Sputnik V became the world’s first registered Covid vaccine based on human adenoviral vector platform
Dr Reddy’s Laboratories and the Russian Direct Investment Fund (RDIF) on Tuesday announced the start of adaptive phase 2/3 clinical trials for COVID-19 vaccine Sputnik V in India after receiving necessary clearance from the Central Drugs Laboratory in Himachal Pradesh.
The Indian drug maker, in a release, said this will be a multicenter and randomised controlled study, which will include safety and immunogenicity study.
The clinical trials are being conducted by JSS Medical Research as the clinical research partner.
Further, Dr Reddy’s has partnered with the Biotechnology Industry Research Assistance Council (BIRAC), Department of Biotechnology for advisory support and to use BIRAC’s clinical trial centres for the vaccine, it said.
Recently, RDIF announced the second interim analysis of clinical trial data, which showed 91.4 per cent efficacy for the vaccine on day 28 after the first dose and vaccine efficacy of over 95 per cent, 42 days after the first dose.

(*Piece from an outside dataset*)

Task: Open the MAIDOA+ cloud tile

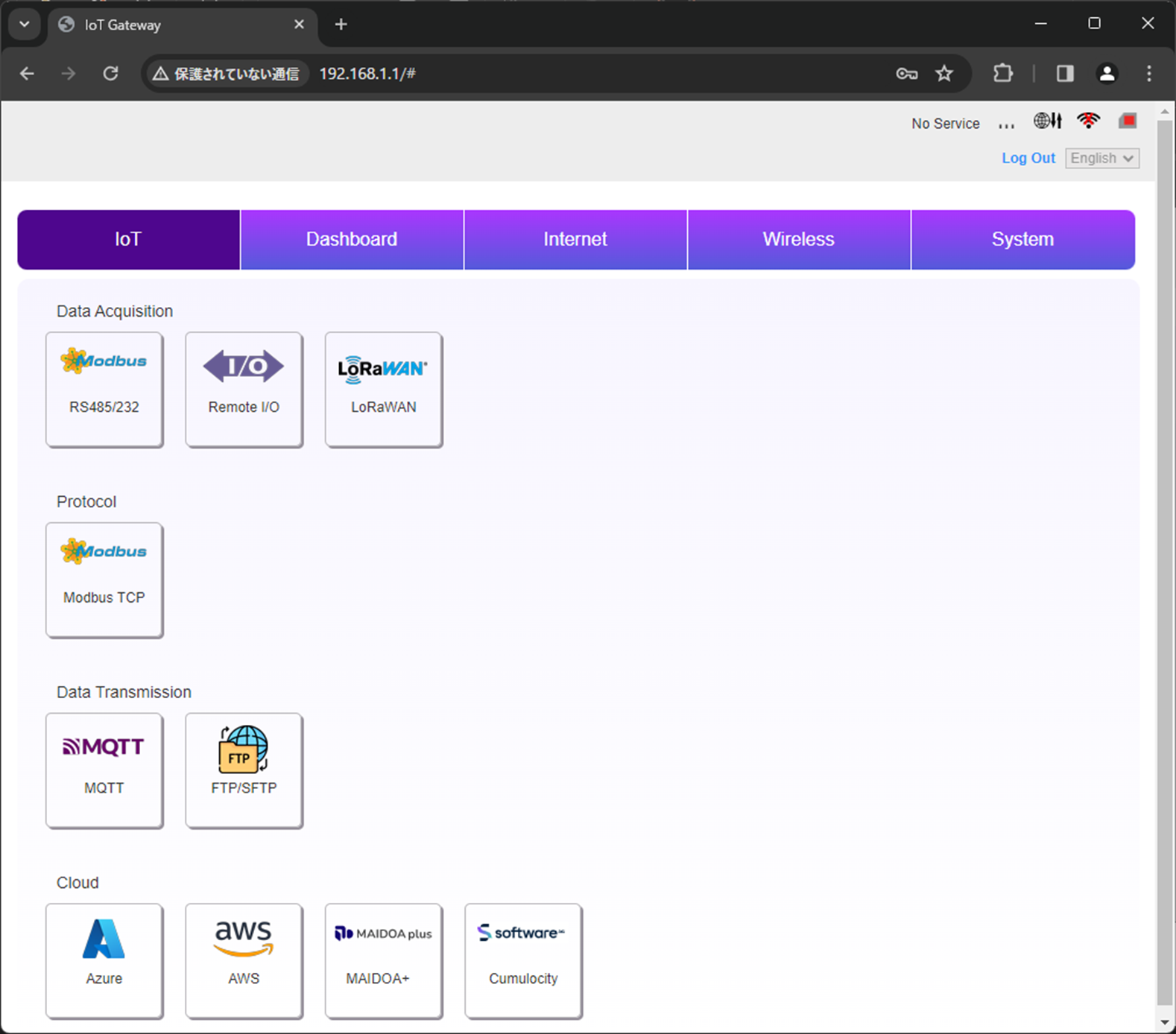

Currently, 40,000 volunteers are taking part in Phase III of Sputnik V clinical trials, out of which over 22,000 have been administered the first dose and more than 19,000 with the first and second doses of the vaccine.
GV Prasad, Co-chairman and Managing Director of Dr Reddy’s Laboratories, said, “This is another significant step as we continue to collaborate with multiple entities along with the government bodies to fast-track the process for launching the vaccine in India. We are working towards making the vaccine available with a combination of import and indigenous production model.”
In September 2020, Dr Reddy’s and RDIF entered into a partnership to conduct clinical trials of the Sputnik V vaccine and the rights for distribution of the first 100 million doses in India.
On August 11, 2020, the Sputnik V vaccine developed by Russia’s Gamaleya National Research Institute of Epidemiology and Microbiology was registered by the Russian Health Ministry and became the world’s first registered vaccine against coronavirus based on the human adenoviral vector platform.